Mix in the vanilla and almond extracts, then add salt to enhance the flavor.
Gradually sift the flour into the wet ingredients, stirring gently to combine. If the dough feels too crumbly, add a splash of milk and knead until it becomes smooth and pliable.
Divide the dough into small portions, and roll each into a thin, finger-like shape about 4 inches long.

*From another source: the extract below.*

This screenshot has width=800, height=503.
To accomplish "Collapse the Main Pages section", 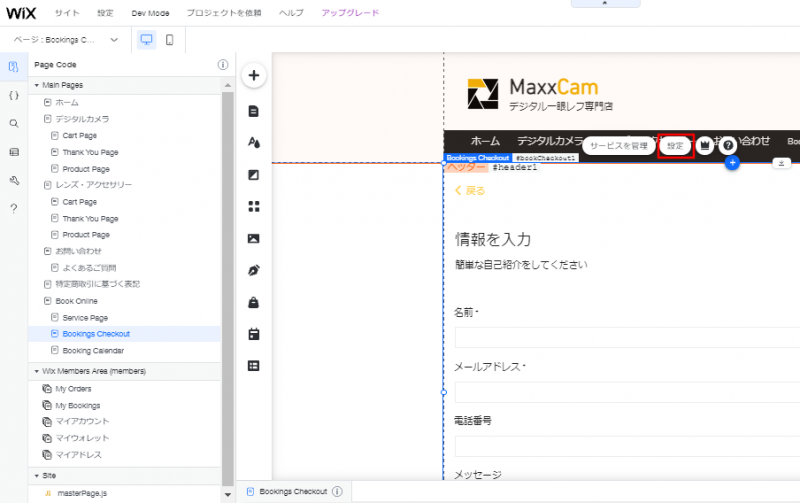I will [x=37, y=85].
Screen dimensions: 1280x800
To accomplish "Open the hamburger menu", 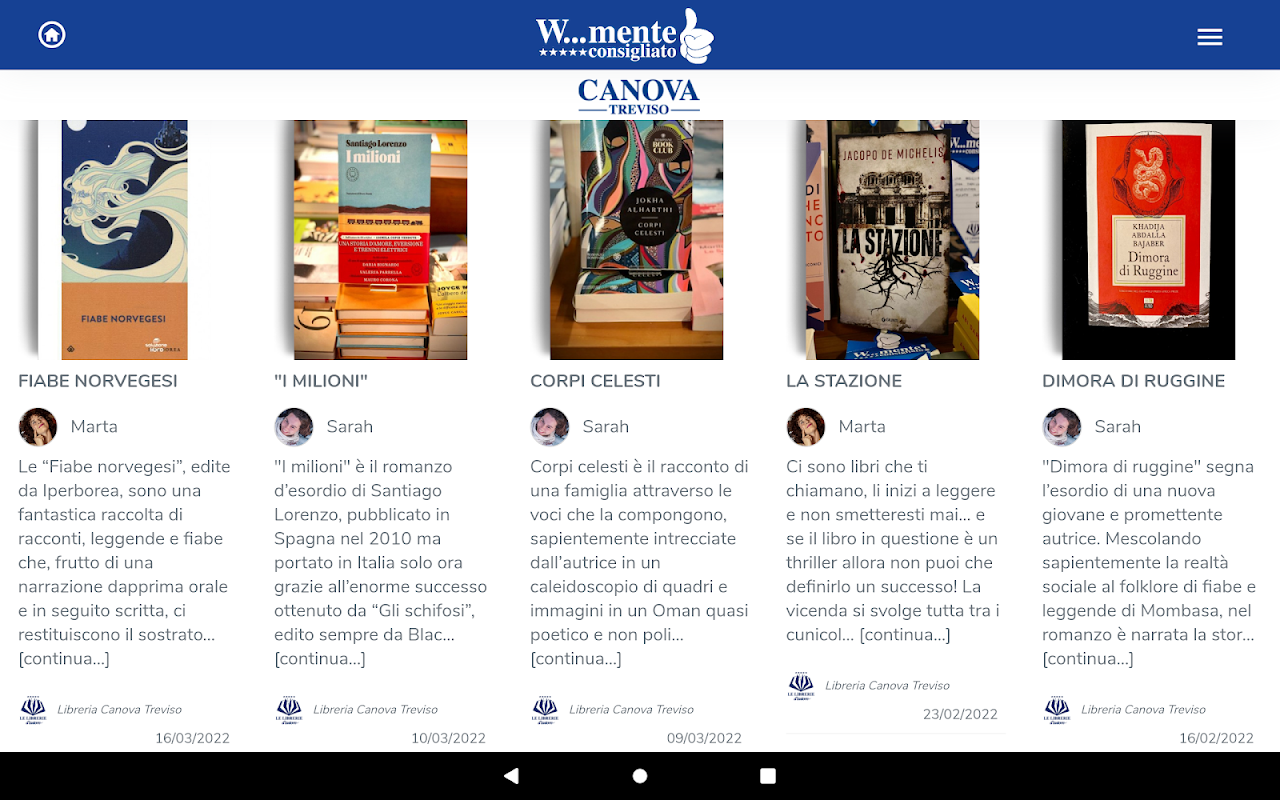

Slightly curve the fingers to give them a natural appearance.
Use a small knife or toothpick to gently score knuckle lines and wrinkles along the fingers, adding an eerie, realistic texture.
Slice tiny almond nails or use white icing to create fingernails at the tip of each finger, pressing them gently onto the dough for a realistic look.
Arrange the shaped fingers on a parchment-lined baking sheet, leaving space between each to prevent sticking during baking.
Bake in a preheated oven at 350°F (175°C) for about 12-15 minutes, or until the edges are just golden and the fingers look firm.
Remove from the oven and allow the cookies to cool completely, which helps them set and become crisp.
Once cooled, use a toothpick or tiny brush to add details like veins or cracks for extra creepy realism.
Serve the cookies on a spooky platter and enjoy the unsettling, realistic look of these haunting treats.